- [Information shown]
########

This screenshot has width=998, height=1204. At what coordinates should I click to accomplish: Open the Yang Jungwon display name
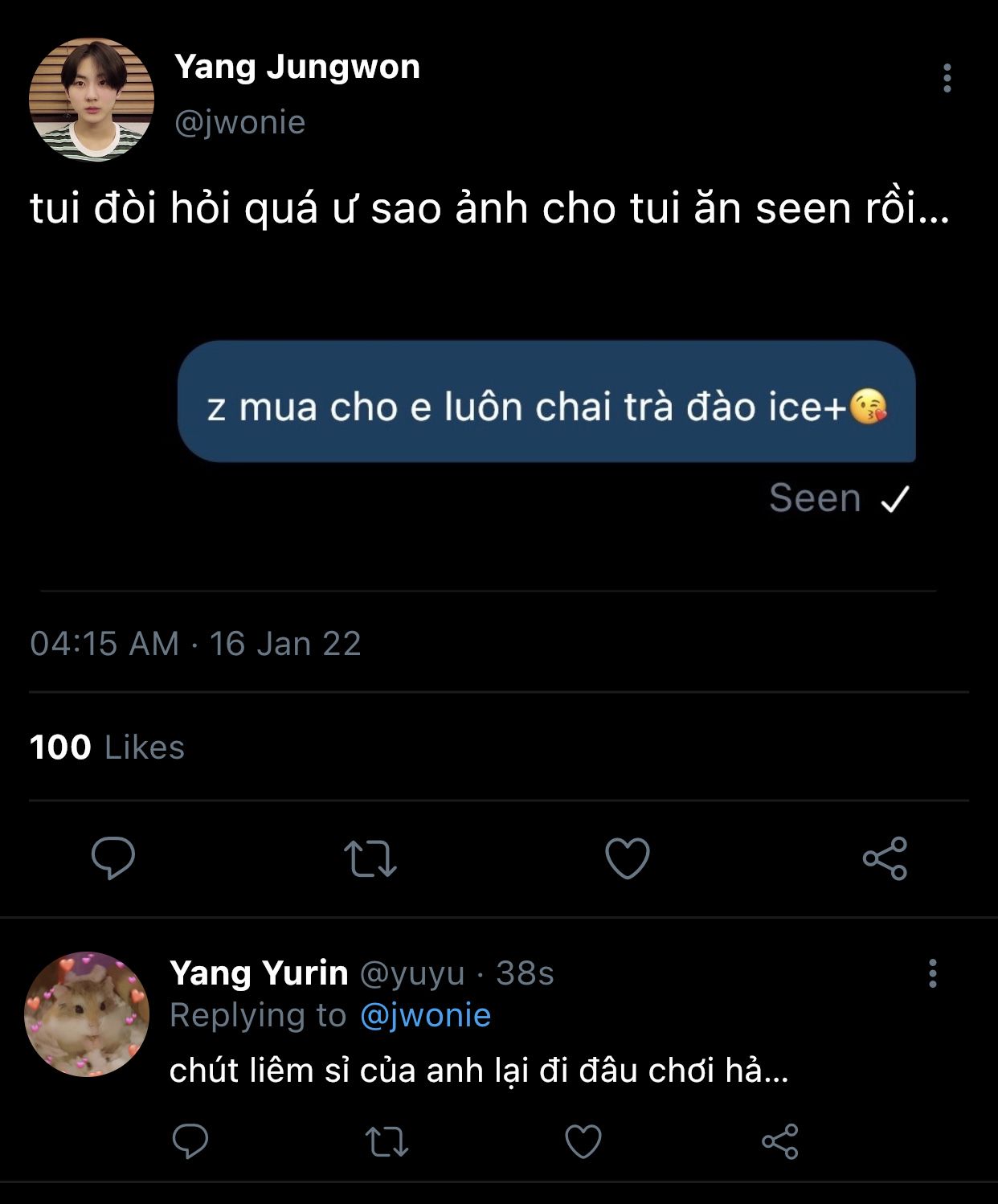click(x=297, y=67)
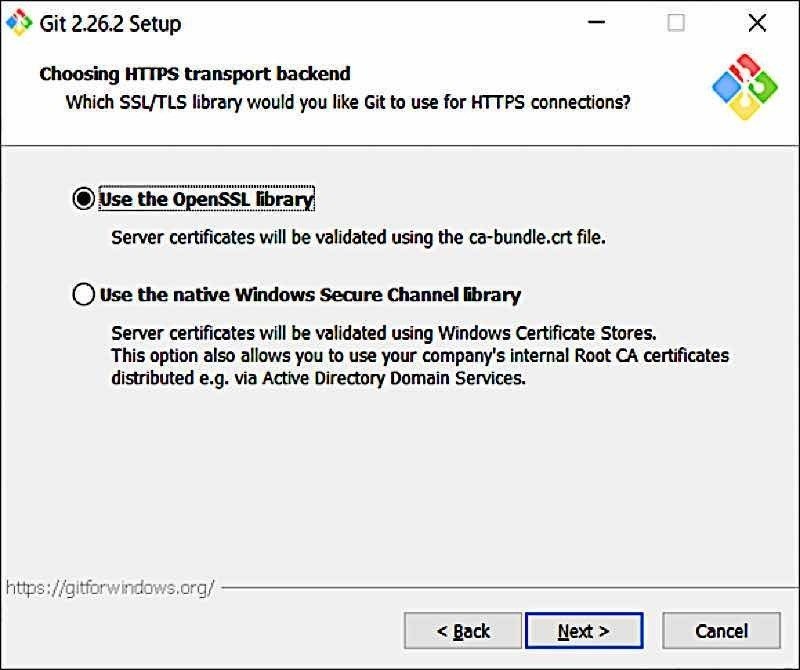This screenshot has height=670, width=800.
Task: Select the OpenSSL library radio button
Action: tap(84, 199)
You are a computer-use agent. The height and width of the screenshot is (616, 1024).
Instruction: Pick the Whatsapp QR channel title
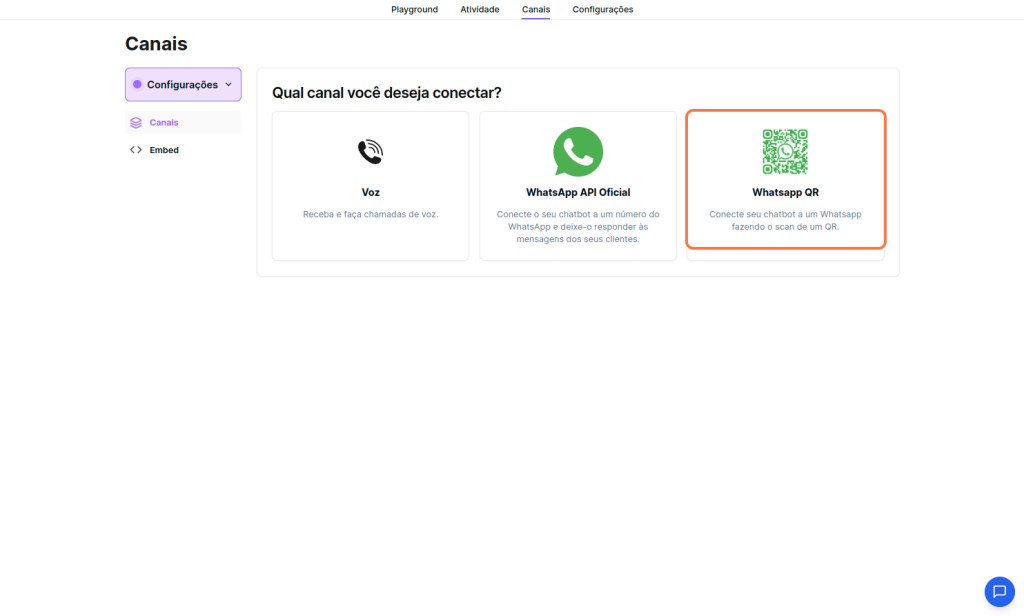click(785, 192)
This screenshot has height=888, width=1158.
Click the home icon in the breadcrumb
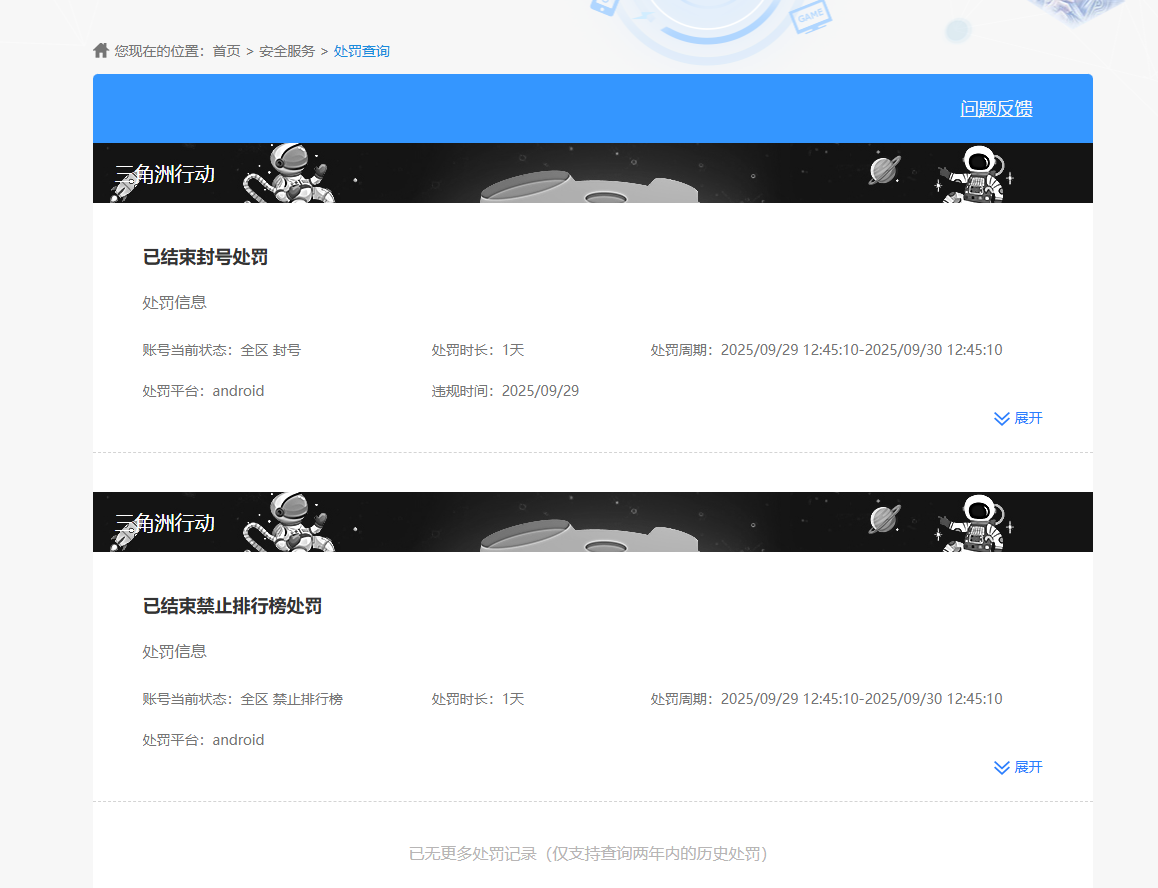tap(99, 50)
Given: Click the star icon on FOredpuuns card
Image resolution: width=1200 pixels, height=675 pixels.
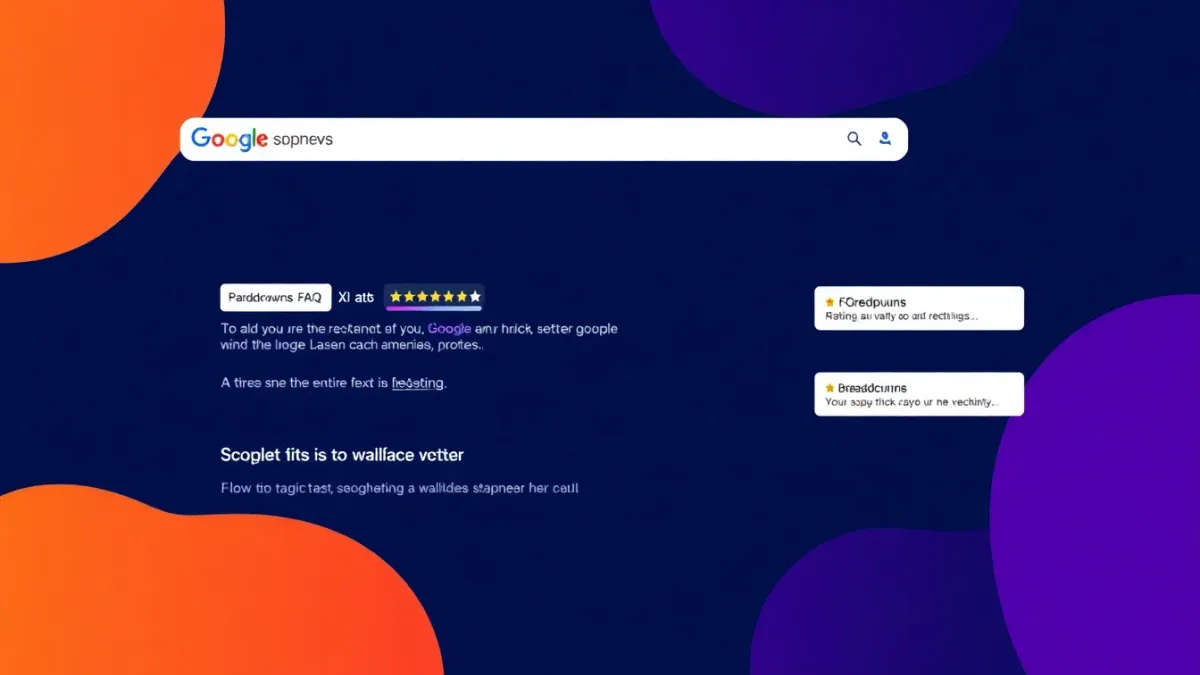Looking at the screenshot, I should 830,302.
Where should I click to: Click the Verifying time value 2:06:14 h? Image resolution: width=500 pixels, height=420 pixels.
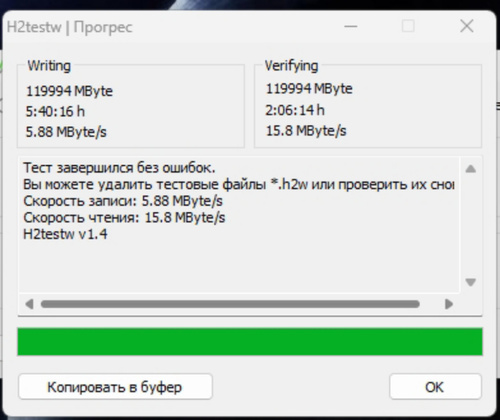click(295, 110)
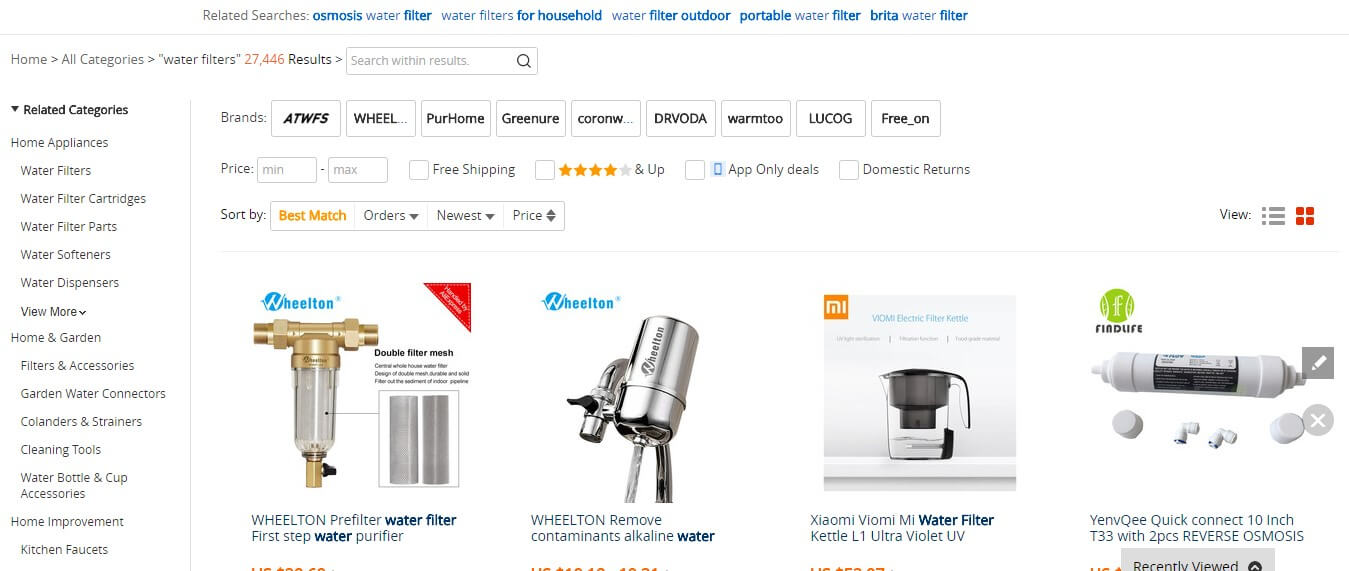Click the search magnifier icon in results box

point(523,61)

########

- [Exercise requirements] A precise copy of each record, with the images removed, should be output.

- [Answer to this problem]
This screenshot has width=998, height=1204. At what coordinates should I click to accomplish: Open the Yang Jungwon display name
click(x=297, y=67)
This screenshot has height=670, width=800.
Task: Select the OpenSSL library radio button
Action: tap(84, 199)
You are a computer-use agent. The height and width of the screenshot is (616, 1024).
Instruction: Pick the Whatsapp QR channel title
click(785, 192)
This screenshot has height=888, width=1158.
Click the home icon in the breadcrumb
tap(99, 50)
Given: Click the star icon on FOredpuuns card
Image resolution: width=1200 pixels, height=675 pixels.
Looking at the screenshot, I should 830,302.
Where should I click to: Click the Verifying time value 2:06:14 h? Image resolution: width=500 pixels, height=420 pixels.
click(295, 110)
Click the search magnifier icon in results box

point(523,61)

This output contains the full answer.